Reproduce the records that follow exactly; any picture among them stays out.

•••

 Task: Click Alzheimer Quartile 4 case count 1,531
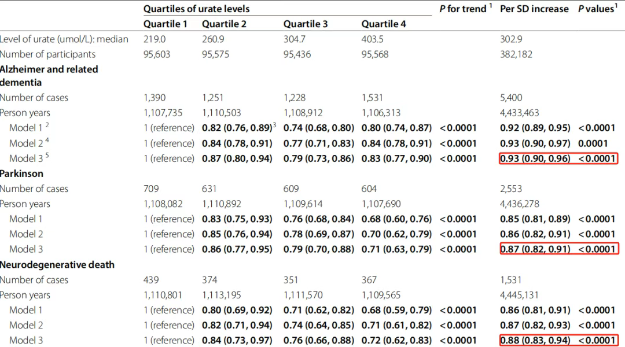pyautogui.click(x=372, y=98)
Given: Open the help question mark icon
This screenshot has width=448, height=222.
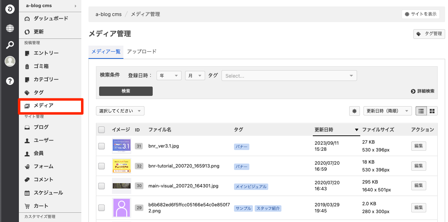Looking at the screenshot, I should (x=10, y=81).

•••

RESPONSE FOR THIS EXERCISE
 Task: Click Alzheimer Quartile 4 case count 1,531
pyautogui.click(x=372, y=98)
Given: Open the help question mark icon
This screenshot has width=448, height=222.
Looking at the screenshot, I should (x=10, y=81).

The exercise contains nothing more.